(Pixel coordinate grounding data)
──────

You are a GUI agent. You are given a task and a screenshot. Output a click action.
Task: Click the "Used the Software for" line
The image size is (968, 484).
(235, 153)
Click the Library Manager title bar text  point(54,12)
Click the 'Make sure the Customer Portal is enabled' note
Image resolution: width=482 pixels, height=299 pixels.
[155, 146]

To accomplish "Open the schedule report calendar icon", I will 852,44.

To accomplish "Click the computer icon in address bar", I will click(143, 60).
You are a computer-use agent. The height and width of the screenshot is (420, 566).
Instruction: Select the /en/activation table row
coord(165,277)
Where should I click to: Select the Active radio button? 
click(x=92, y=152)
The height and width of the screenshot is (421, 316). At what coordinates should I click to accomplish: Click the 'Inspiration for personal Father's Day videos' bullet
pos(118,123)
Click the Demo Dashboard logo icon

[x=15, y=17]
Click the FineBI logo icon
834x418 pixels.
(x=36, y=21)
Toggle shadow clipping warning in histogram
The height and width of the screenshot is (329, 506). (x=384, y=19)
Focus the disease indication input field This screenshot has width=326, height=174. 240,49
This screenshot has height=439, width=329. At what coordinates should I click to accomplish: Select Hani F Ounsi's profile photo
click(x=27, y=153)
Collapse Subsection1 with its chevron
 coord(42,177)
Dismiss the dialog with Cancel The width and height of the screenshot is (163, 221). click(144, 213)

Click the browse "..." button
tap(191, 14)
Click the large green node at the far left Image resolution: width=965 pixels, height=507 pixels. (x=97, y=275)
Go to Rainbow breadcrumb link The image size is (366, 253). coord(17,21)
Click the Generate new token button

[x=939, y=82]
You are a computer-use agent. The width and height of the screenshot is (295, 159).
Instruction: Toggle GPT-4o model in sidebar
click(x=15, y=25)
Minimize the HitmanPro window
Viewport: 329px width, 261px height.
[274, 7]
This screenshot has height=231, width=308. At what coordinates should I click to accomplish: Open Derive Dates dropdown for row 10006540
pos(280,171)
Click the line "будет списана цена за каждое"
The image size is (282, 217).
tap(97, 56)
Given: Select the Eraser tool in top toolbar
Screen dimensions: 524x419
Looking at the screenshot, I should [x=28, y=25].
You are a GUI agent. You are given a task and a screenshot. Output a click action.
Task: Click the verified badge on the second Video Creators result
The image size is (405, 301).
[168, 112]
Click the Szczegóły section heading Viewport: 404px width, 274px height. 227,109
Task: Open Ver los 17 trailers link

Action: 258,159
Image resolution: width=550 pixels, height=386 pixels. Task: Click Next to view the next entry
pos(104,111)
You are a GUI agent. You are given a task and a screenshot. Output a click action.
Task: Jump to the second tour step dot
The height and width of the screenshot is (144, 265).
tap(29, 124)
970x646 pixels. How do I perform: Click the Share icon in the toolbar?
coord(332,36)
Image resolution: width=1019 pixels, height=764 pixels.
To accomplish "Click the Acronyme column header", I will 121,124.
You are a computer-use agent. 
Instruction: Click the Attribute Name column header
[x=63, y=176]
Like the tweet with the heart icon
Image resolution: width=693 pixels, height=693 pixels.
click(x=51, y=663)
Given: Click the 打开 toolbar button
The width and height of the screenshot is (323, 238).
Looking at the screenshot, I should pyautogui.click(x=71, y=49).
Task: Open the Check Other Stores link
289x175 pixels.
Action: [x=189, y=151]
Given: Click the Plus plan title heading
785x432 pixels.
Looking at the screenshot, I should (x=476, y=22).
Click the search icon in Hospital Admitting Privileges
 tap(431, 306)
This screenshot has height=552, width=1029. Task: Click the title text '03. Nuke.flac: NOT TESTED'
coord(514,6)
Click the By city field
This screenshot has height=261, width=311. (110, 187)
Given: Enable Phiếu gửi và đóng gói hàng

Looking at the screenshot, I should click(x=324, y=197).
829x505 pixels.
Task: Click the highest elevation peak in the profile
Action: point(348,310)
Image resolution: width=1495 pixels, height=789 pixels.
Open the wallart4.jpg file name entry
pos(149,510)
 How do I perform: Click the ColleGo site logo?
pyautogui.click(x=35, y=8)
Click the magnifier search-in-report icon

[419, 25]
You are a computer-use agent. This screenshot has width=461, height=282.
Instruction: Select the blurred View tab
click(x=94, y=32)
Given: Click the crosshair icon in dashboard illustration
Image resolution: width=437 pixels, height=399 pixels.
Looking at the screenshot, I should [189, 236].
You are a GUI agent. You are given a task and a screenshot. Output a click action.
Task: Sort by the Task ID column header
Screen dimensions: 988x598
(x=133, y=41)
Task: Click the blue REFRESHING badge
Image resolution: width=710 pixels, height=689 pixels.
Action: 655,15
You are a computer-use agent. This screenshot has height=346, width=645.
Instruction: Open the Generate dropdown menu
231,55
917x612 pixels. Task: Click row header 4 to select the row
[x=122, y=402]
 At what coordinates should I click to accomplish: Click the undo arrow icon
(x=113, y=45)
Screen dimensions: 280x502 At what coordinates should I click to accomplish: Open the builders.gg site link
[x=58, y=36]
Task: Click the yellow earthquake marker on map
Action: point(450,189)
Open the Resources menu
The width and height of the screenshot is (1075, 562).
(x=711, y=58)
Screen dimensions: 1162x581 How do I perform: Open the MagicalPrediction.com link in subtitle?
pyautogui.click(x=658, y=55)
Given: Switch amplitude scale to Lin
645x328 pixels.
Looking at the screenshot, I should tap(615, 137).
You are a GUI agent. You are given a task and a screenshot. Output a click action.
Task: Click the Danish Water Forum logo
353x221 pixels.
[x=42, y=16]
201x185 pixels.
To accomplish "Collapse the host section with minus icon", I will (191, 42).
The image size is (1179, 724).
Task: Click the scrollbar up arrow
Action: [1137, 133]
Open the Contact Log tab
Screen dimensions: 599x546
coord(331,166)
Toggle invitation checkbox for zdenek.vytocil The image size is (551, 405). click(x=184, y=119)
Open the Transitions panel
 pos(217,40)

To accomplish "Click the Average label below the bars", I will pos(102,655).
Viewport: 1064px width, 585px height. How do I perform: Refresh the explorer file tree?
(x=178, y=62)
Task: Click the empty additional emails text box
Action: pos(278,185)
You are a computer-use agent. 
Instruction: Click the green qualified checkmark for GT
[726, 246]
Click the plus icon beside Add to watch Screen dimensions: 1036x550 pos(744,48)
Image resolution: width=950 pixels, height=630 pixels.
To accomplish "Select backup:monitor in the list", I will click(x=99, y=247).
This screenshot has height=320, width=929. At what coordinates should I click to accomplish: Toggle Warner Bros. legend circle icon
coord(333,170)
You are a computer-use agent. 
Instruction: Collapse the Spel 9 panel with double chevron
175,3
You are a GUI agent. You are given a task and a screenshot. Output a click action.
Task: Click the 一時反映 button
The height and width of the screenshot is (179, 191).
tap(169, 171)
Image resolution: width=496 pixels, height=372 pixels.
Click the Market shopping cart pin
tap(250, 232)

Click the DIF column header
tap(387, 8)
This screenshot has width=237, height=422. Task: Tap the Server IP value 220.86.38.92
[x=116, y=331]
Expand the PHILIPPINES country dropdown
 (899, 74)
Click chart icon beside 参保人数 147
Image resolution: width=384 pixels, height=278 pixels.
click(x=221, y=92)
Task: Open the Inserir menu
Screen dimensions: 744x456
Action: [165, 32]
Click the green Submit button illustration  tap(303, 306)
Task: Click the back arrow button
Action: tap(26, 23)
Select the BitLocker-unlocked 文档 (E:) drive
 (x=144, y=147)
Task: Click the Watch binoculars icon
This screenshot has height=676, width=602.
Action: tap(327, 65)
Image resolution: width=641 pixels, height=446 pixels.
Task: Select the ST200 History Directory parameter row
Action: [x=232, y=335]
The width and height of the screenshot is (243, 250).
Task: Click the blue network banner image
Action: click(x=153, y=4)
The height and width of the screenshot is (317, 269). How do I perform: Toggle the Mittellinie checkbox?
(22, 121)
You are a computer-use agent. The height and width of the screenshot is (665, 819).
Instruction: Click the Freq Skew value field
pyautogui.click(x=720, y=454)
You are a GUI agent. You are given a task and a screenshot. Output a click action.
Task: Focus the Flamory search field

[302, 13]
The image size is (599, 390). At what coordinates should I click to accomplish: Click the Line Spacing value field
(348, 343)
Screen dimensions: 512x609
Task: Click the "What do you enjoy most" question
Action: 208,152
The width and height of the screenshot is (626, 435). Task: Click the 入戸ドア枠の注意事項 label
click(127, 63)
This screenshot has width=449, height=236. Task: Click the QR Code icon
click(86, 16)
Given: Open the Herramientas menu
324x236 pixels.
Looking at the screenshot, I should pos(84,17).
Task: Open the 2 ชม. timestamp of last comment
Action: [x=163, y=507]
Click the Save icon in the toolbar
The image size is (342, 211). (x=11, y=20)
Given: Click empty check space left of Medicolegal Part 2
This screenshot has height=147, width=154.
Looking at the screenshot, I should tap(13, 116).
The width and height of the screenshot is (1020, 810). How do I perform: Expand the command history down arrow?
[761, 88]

──────

_GOAL OF THE EXERCISE_: Return exactly, and only, the lines above starting at the line that contains "Task: Jump to the second tour step dot" and ending at the line that contains "Image resolution: width=1019".

_RESPONSE TO THE EXERCISE_:
Task: Jump to the second tour step dot
The height and width of the screenshot is (144, 265).
tap(29, 124)
970x646 pixels. How do I perform: Click the Share icon in the toolbar?
coord(332,36)
Image resolution: width=1019 pixels, height=764 pixels.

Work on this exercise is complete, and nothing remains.